Taking the Bill 442/91 to a vote with 246 votes in favour, 202 against, and two abstentions, the new framework is expected to compete with the biggest global markets.
Arthur Lira, President of the Chamber, stated moments before the vote that the legalisation was a “controversial issue” that still needed to be addressed. The deputies in favour of the regulation made it clear that gambling in Brazil already exists, and that this project only establishes the necessary provisions so that the State benefits and puts player protection measures in place.
“The goal is to prevent and protect the players,” said Felipe Carreras, the deputy who drafted the bill. “The regulation will allow the state to collect more taxes through the exploitation of games and betting, and will ensure greater resources for the implementation and development of social public policies of the states and municipalities, reinforcing our fiscal federalism.”
To facilitate the path to approval, Carreras accepted the creation of a regulatory entity that will answer to the Ministry of Economy and that will be in charge of authorising and licensing gambling activities.
The regulation is set to create a management software entitled “Audit and Control System”, that the MoE will be able to use to monitor bets and prize payments. The software must incorporate a cashless system to avoid the use of coins and bills in gaming machines and tables.
Moreover, players must provide proof of identification through a Brazilian national document, whilst foreigners will need a passport.
According to the modifications, casino licenses will be granted through a process in which the largest investments will have priority. The same economic group will be prohibited from obtaining more than one licence per federal entity and more than five licences in the country.

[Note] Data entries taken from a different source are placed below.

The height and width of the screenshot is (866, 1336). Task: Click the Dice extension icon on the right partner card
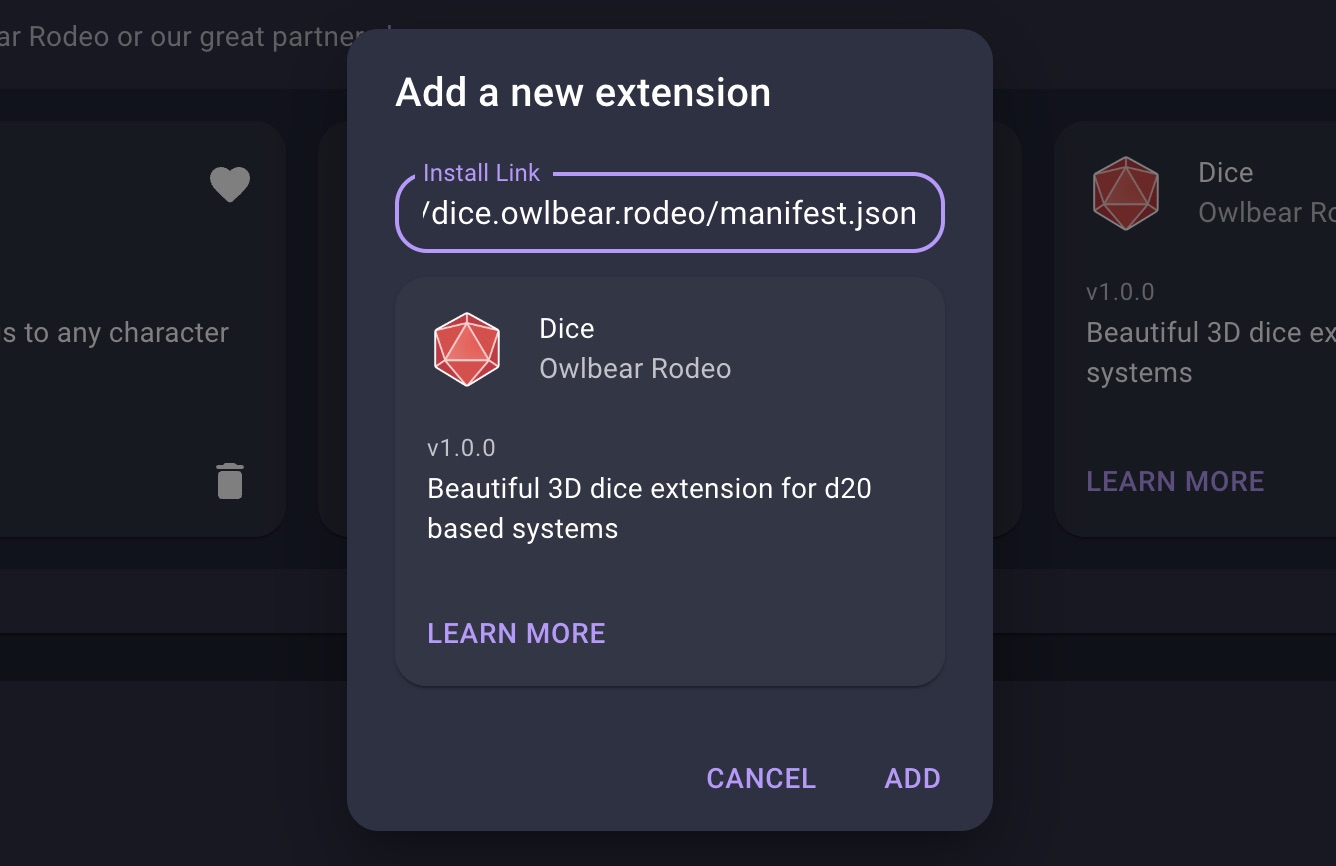1126,193
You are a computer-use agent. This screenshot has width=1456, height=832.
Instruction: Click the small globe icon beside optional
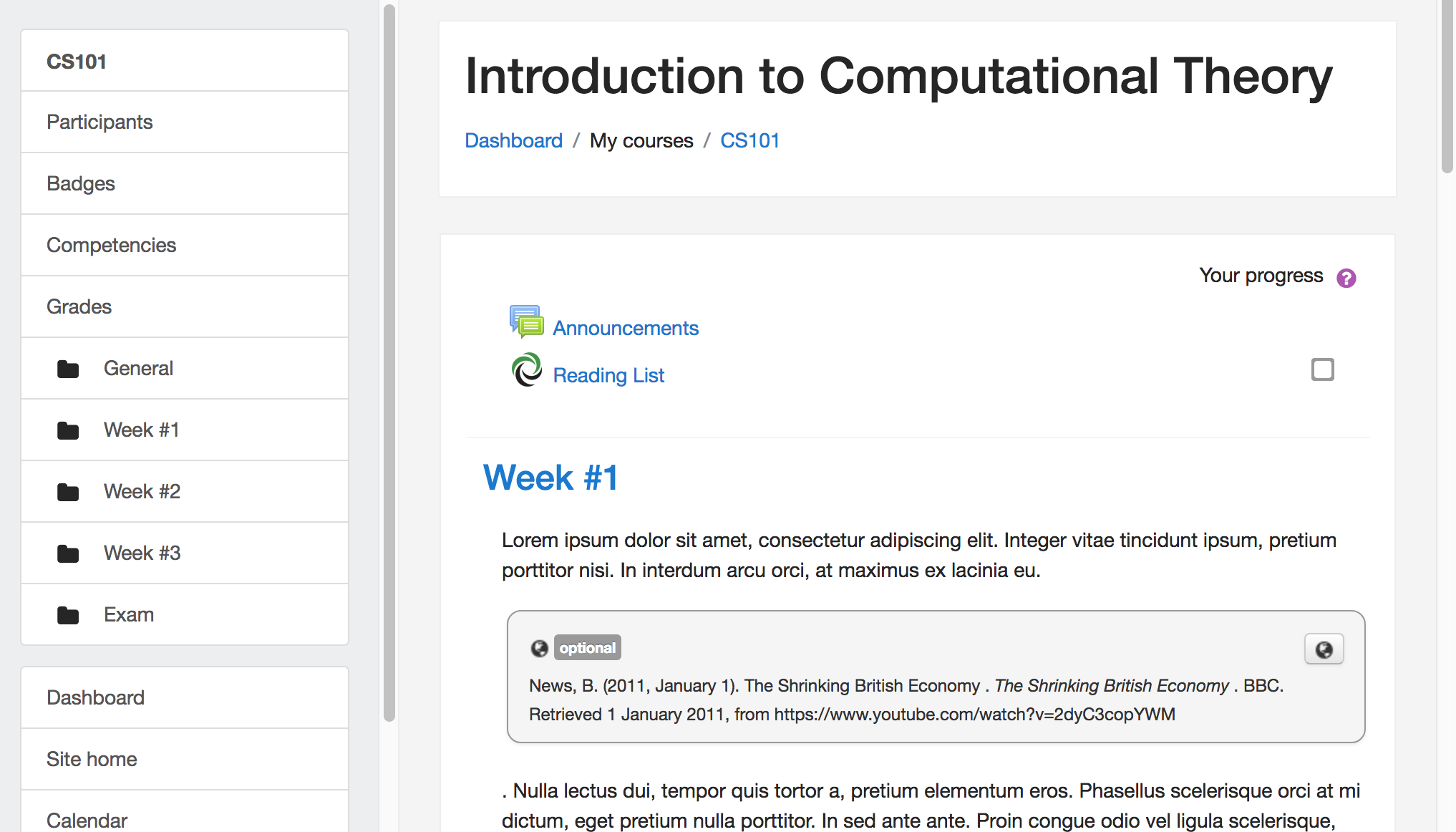[x=539, y=648]
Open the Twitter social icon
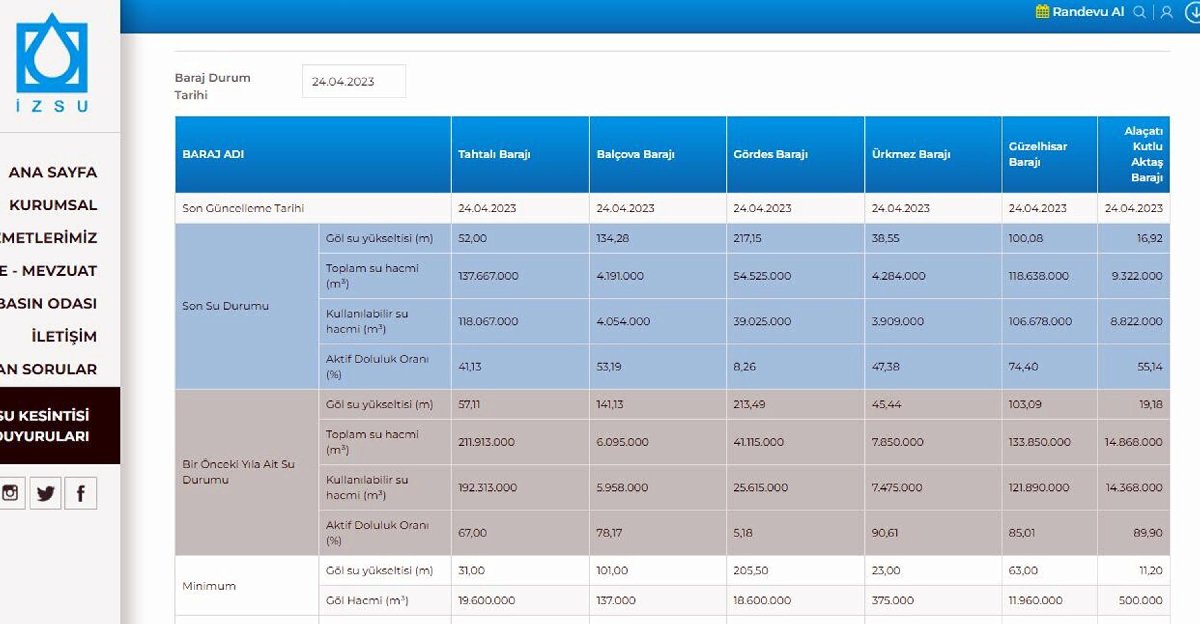This screenshot has width=1200, height=624. (x=45, y=493)
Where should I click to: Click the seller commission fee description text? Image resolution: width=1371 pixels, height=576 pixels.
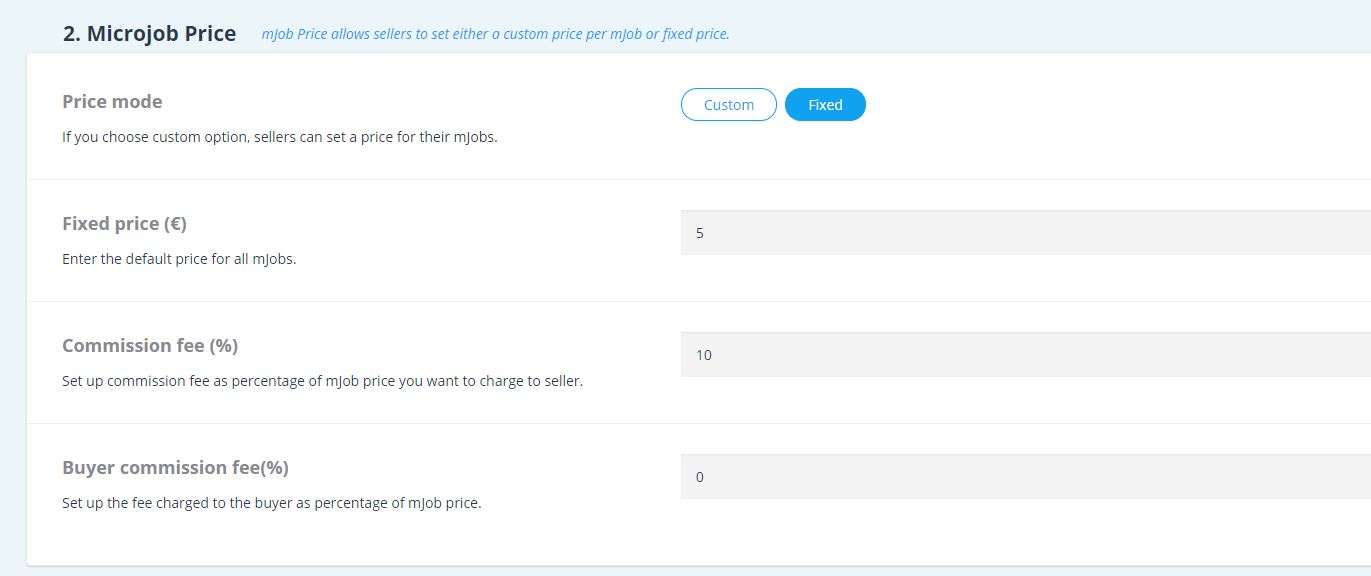[x=322, y=381]
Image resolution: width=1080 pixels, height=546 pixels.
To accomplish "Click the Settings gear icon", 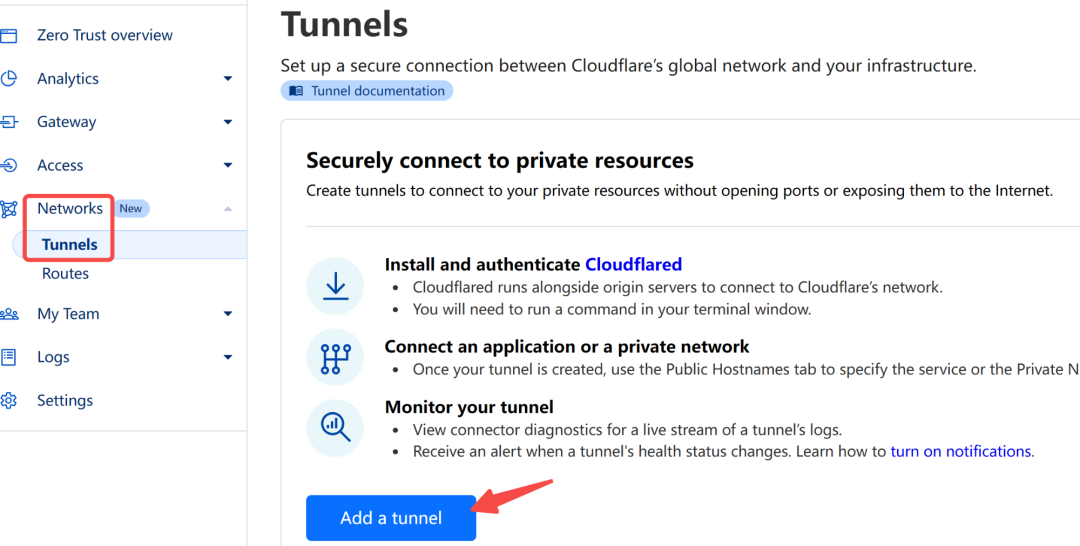I will (9, 401).
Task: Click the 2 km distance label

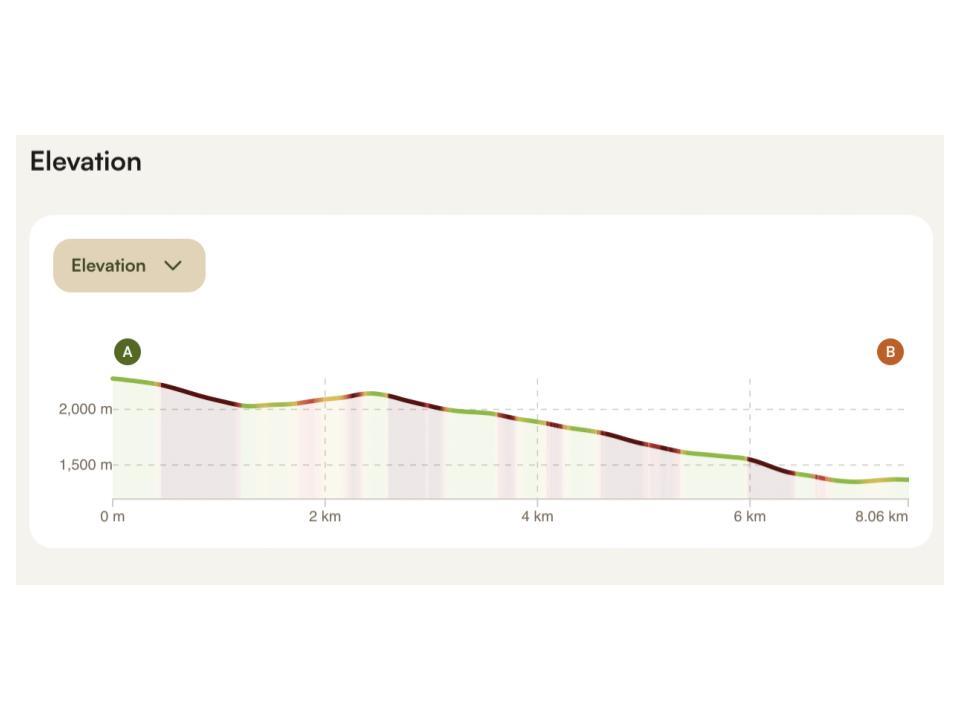Action: tap(325, 517)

However, there is set to be a limit of one licence per state with up to 15 million inhabitants, two licences for states with 15 to 25 million and three licences for those with more than 25 million, although Pará and Amazonas will have other exceptions.
Income tax will be imposed on player prizes set at a rate of 20 per cent of net winnings. The charge will be held by the “operating entity” and will be exempted on prizes/winnings that do not achieve a net profit of $2,000.
Carreras believes that the legalisation could bring in $3.9bn in annual taxes, generating over 200,000 jobs across Brazil.
There will be a ‘Gaming Inspection Rate‘ (Tafija) of $120k per licensed domain each quarter for casinos, while online gambling operators will be subject to a $60k tax and bingo and jogo do bicho (instant games) to a $4000 tax.
The text of the bill also states that of the resources obtained, 16 per cent will go to the state participation fund, 16 per cent to the municipal participation fund, 12 per cent to the Brazilian tourism institute and 10 per cent to sports programmes.
Moreover, six per cent will be allocated to public safety, five per cent for actions to prevent natural disasters, five per cent to rebuild areas affected by natural disasters, and four per cent for each of public health, programmes related to gambling, national ‘fund for children’, finance programmes to defend animals and the student financing fund.